> _WHAT TO WORK ON_:
From the line with "Where should I" to the line with "Given: Focus the top metadata key input", output every line below exactly, both ends included. Skip the pictures.

(Collected data)
——————

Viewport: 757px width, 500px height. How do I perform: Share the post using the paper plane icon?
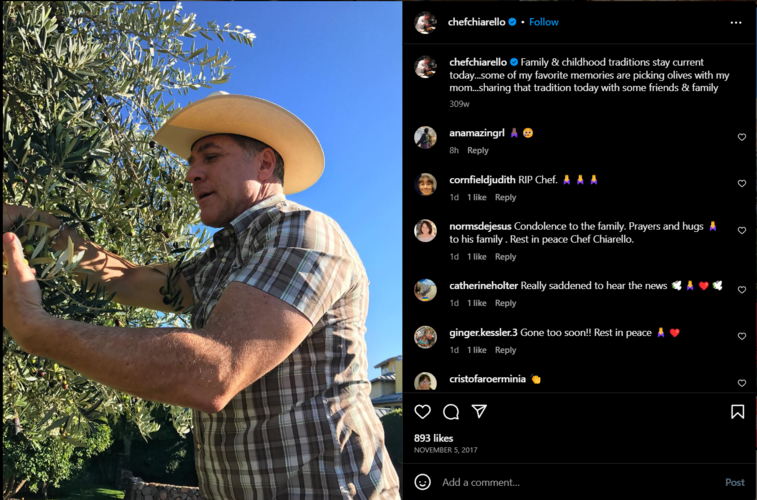pos(479,412)
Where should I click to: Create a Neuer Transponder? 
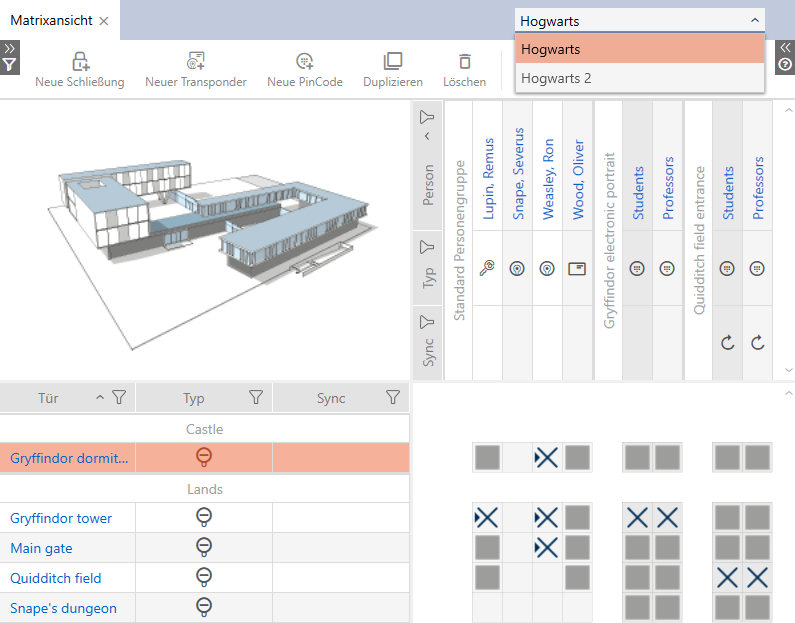point(195,62)
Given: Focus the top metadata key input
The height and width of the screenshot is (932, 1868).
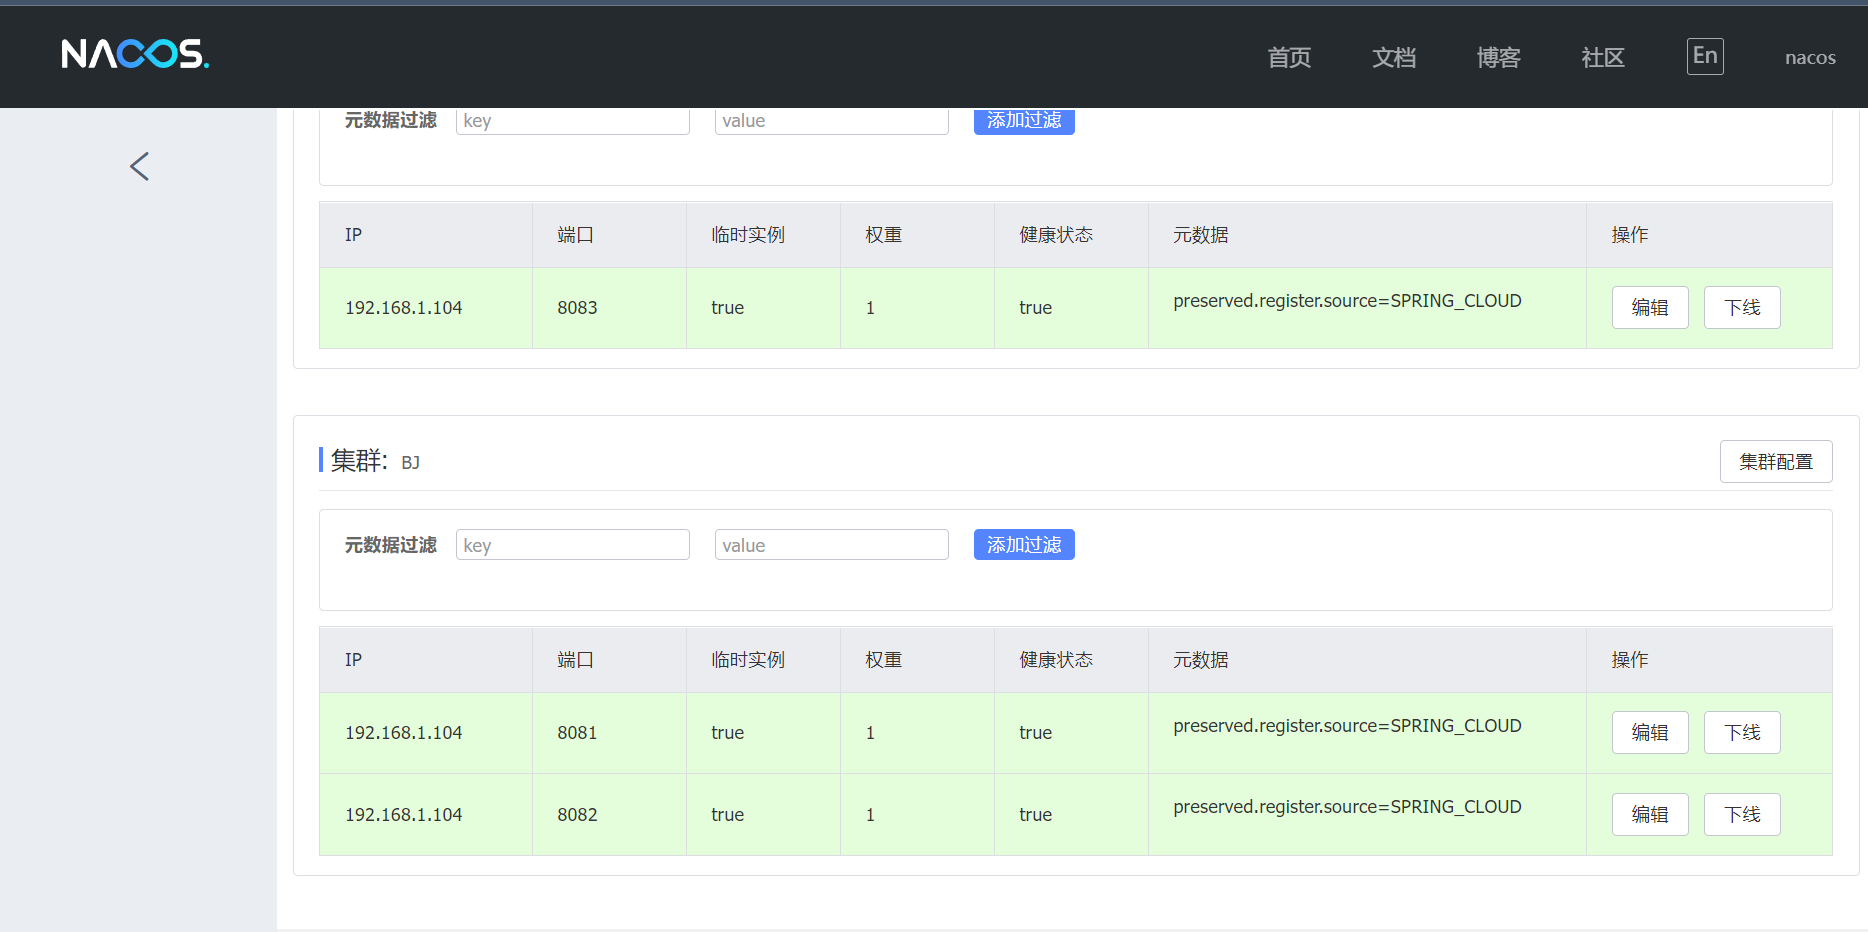Looking at the screenshot, I should pyautogui.click(x=572, y=122).
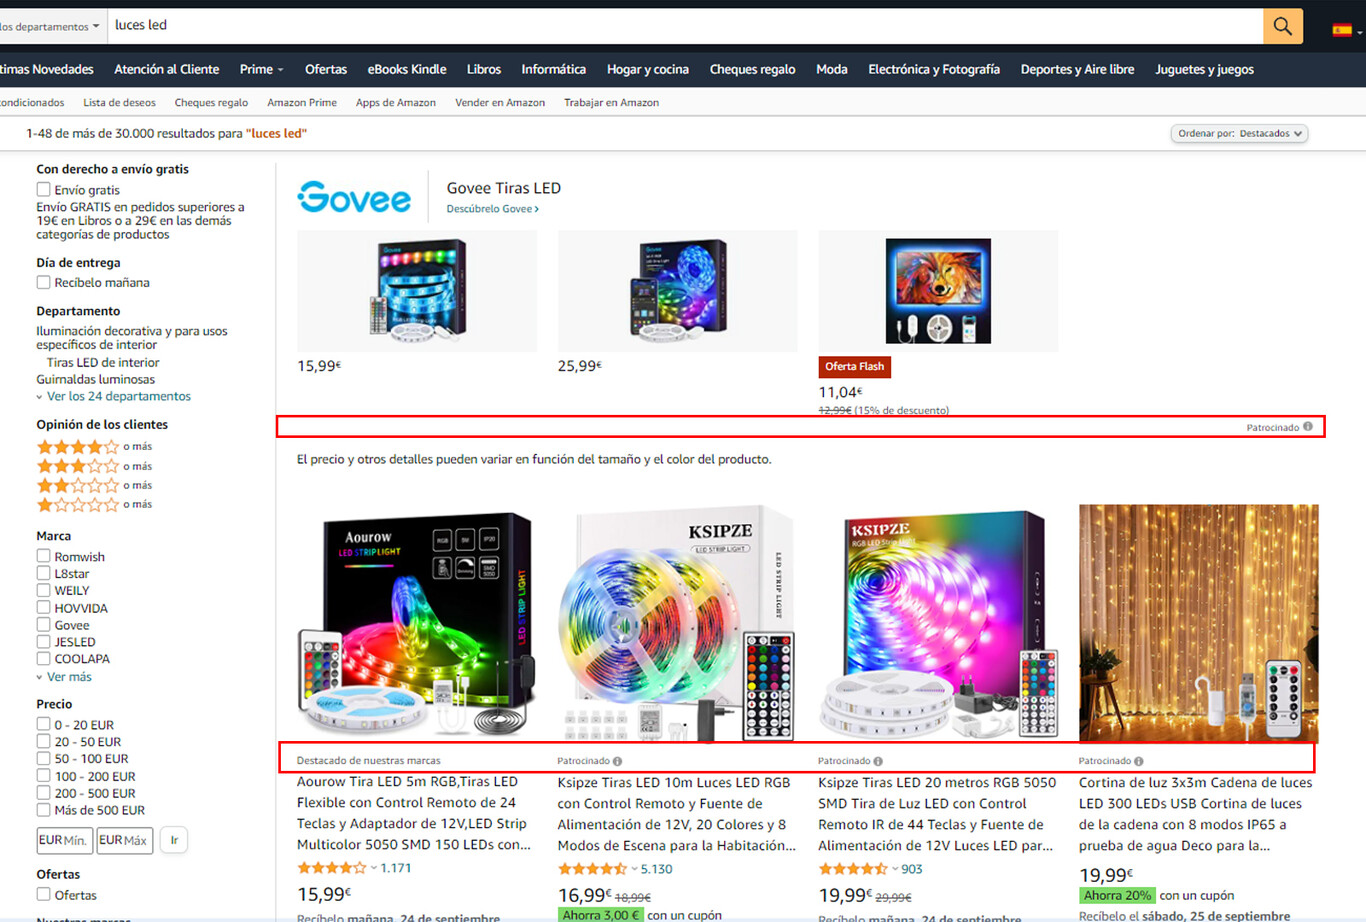Expand Ver más under Marca
The width and height of the screenshot is (1366, 922).
point(68,677)
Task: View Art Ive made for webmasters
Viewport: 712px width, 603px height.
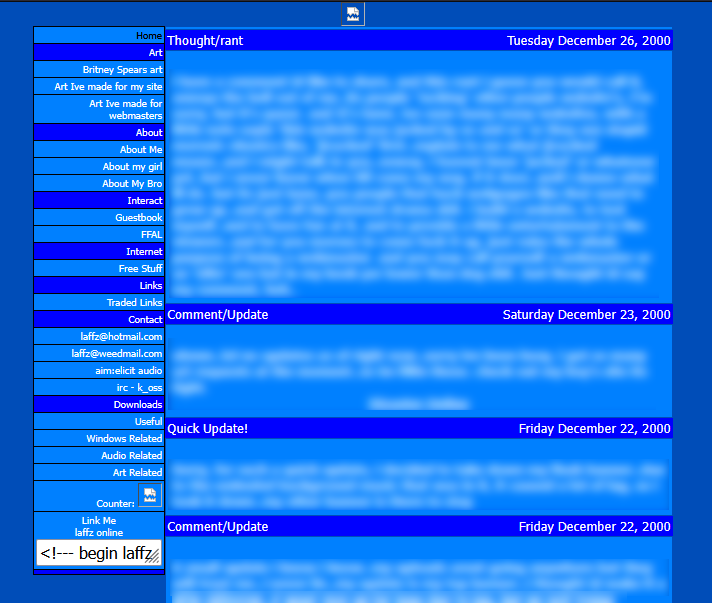Action: tap(125, 109)
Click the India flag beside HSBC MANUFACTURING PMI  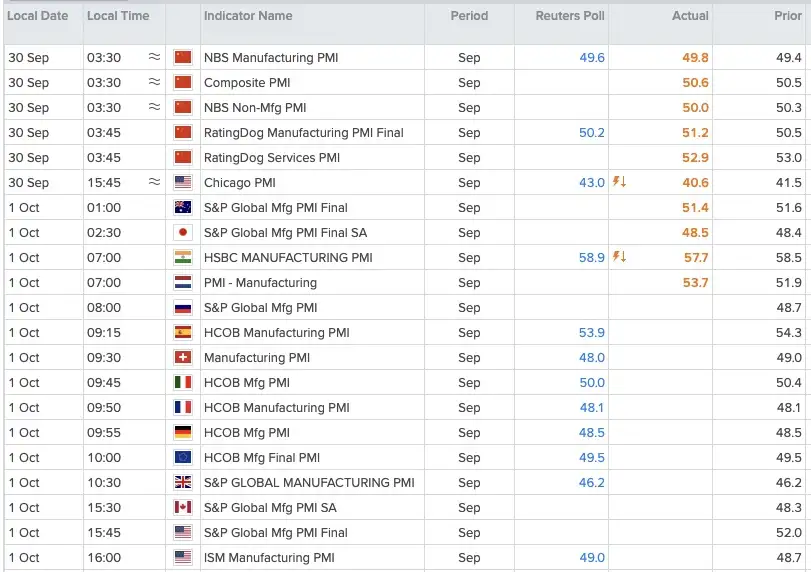[x=183, y=257]
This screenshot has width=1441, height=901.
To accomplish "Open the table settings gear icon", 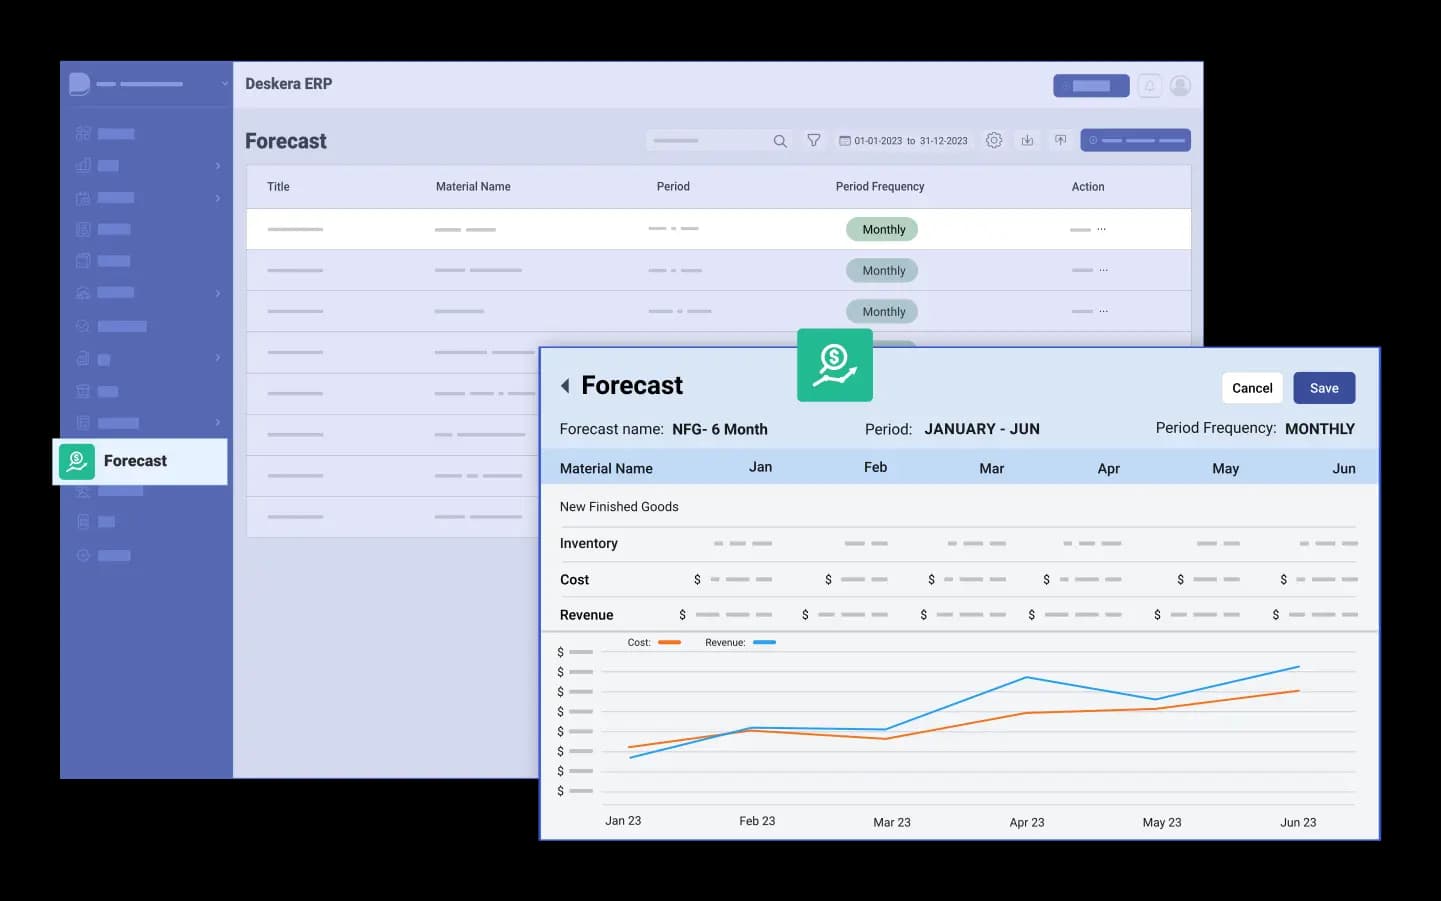I will click(994, 141).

——————

> _YOUR RESPONSE_:
Where should I click to: Create a Neuer Transponder? 
point(195,62)
Given: Focus the top metadata key input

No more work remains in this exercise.